Reproduce the passage on Doc indexing below word for word, starting at "Get a Token" and ending at "doc[len(doc) - 2].".

Given passage
============================================================

Doc.getitem {id="getitem",tag="method"}

Get a Token object at position i, where i is an integer. Negative indexing is supported, and follows the usual Python semantics, i.e. doc[-2] is doc[len(doc) - 2].

Example

python

doc = nlp("Give it back! He pleaded.")
assert doc[0].text == "Give"
assert doc[-1].text == "."
span = doc[1:3]
assert span.text == "it back"

Name	Description
`i`	The index of the token. ~~int~~
RETURNS	The token at `doc[i]`. ~~Token~~

Get a Span object, starting at position start (token index) and ending at position end (token index). For instance, doc[2:5] produces a span consisting of tokens 2, 3 and 4. Stepped slices (e.g. doc[start : end : step]) are not supported, as Span objects must be contiguous (cannot have gaps). You can use negative indices and open-ended ranges, which have their normal Python semantics.

============================================================

Supplied records
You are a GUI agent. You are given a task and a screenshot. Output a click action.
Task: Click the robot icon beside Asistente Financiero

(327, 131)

============================================================

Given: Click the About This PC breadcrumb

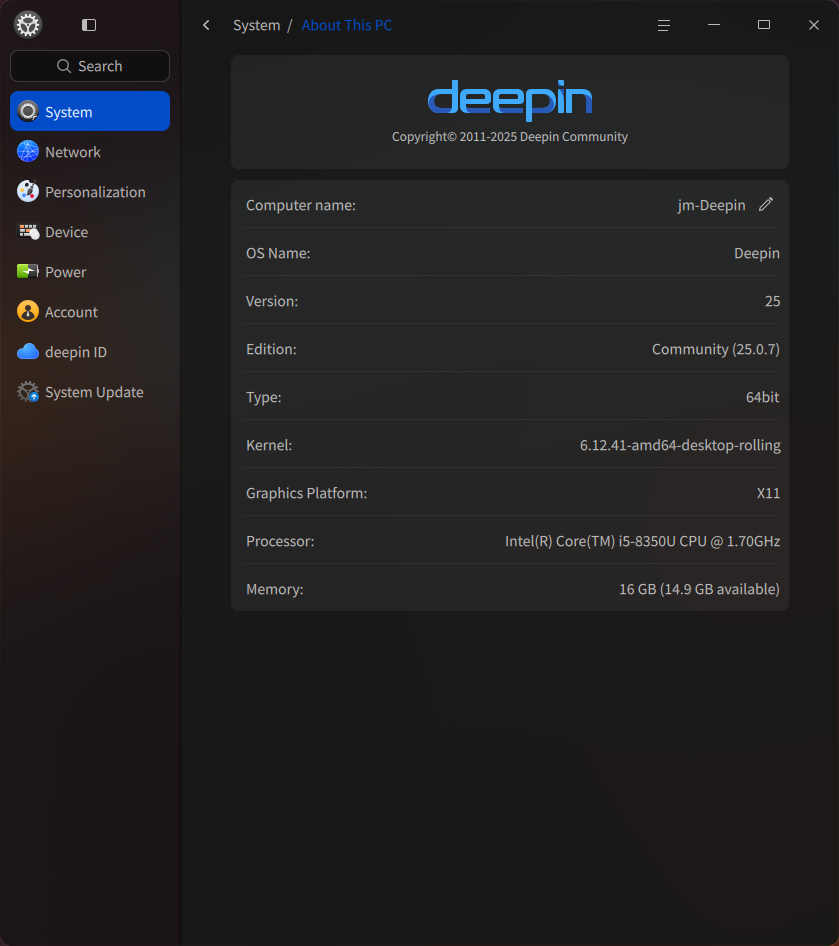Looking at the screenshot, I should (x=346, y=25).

============================================================

Reply
Get a Token object at position i, where i is an integer. Negative indexing is supported, and follows the usual Python semantics, i.e. doc[-2] is doc[len(doc) - 2].